-- Exercise prompt --
Write out, from the entries below, exactly the lines that run between the lines holding "1379x726 pixels." and "The height and width of the screenshot is (404, 785).", inclusive, and stop there.

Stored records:
┌──

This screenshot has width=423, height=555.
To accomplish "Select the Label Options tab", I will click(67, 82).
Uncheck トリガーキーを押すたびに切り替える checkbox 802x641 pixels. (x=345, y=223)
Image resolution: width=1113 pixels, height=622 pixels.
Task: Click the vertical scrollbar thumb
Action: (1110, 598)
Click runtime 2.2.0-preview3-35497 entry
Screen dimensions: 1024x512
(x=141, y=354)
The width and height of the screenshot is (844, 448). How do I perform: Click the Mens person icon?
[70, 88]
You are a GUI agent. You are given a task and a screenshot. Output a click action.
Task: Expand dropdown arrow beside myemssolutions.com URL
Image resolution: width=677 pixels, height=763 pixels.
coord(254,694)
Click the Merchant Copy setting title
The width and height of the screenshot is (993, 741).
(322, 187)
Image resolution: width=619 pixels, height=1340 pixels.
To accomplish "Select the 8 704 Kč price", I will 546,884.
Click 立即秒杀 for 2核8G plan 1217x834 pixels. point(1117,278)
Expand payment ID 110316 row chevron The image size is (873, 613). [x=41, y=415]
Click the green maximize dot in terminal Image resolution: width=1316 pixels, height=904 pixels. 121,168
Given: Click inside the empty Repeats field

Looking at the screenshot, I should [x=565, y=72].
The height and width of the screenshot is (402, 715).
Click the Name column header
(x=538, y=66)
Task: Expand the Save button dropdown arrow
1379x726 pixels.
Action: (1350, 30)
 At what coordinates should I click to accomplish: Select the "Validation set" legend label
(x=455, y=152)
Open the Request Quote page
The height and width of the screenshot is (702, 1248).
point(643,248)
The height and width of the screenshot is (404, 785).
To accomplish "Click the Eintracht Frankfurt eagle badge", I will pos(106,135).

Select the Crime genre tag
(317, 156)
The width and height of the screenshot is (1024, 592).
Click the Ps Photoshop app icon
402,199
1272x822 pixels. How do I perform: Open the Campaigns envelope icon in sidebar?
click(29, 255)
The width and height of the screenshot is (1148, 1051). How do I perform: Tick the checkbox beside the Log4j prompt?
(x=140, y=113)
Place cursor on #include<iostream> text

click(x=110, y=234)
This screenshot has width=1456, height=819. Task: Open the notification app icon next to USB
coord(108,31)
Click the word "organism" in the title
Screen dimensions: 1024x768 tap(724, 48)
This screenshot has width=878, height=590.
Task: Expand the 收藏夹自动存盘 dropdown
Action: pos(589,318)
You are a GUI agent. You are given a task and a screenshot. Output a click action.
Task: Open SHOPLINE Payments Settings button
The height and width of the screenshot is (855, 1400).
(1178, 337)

└──

-- Output of the task --
1379x726 pixels.
Action: (1350, 30)
 At what coordinates should I click to accomplish: Select the "Validation set" legend label
(x=455, y=152)
Open the Request Quote page
The height and width of the screenshot is (702, 1248).
point(643,248)
The height and width of the screenshot is (404, 785).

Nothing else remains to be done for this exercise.